START Information

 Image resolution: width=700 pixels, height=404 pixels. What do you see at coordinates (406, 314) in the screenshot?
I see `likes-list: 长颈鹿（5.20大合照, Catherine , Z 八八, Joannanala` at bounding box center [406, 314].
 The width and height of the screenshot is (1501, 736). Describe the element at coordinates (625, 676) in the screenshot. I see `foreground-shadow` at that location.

END Information
START Information

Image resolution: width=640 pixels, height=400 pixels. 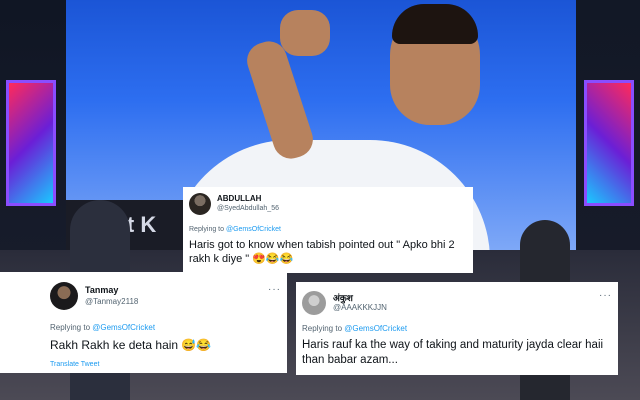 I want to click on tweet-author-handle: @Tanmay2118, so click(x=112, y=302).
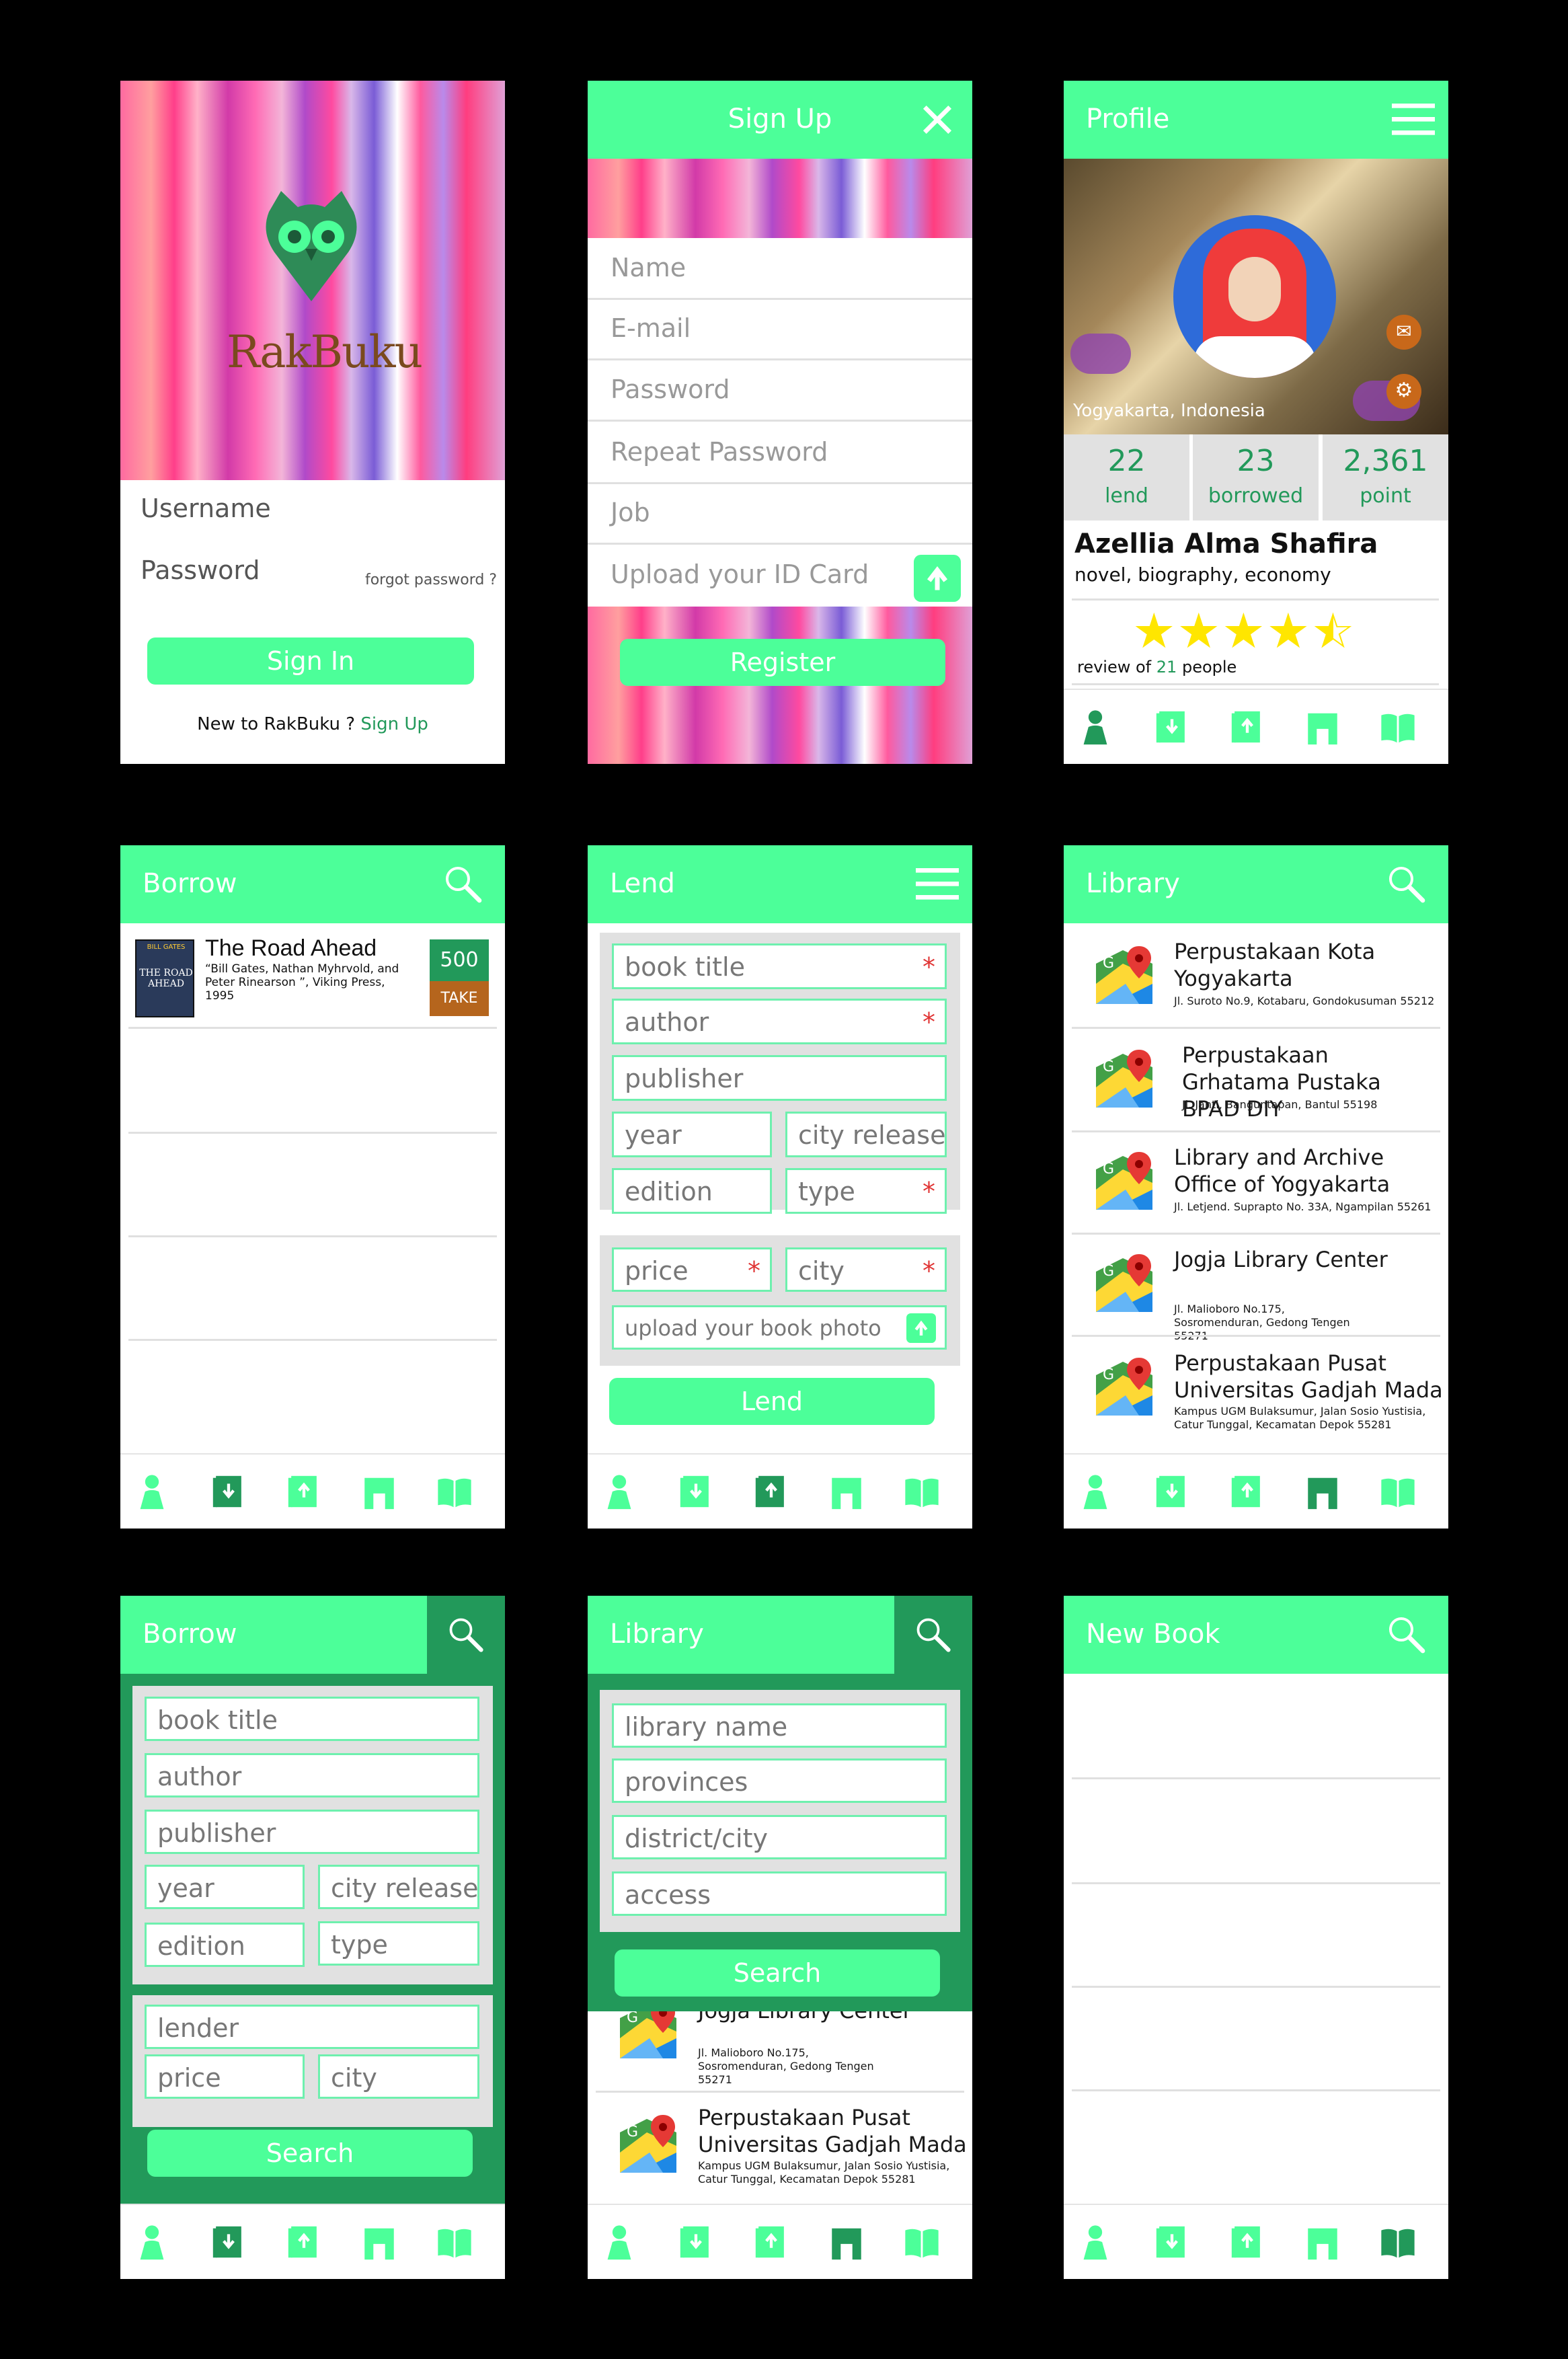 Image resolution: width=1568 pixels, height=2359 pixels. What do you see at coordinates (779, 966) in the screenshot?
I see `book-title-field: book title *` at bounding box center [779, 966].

END Information

Work item: Put the lines starting at the line that contains "Image resolution: width=700" and ending at the line that contains "The width and" into a JSON list of strings, one string per line, with blank lines left out.

Solution for this exercise:
[
  " Image resolution: width=700 pixels, height=404 pixels. What do you see at coordinates (406, 314) in the screenshot?",
  "I see `likes-list: 长颈鹿（5.20大合照, Catherine , Z 八八, Joannanala` at bounding box center [406, 314].",
  " The width and height of the screenshot is (1501, 736). Describe the element at coordinates (625, 676) in the screenshot. I see `foreground-shadow` at that location."
]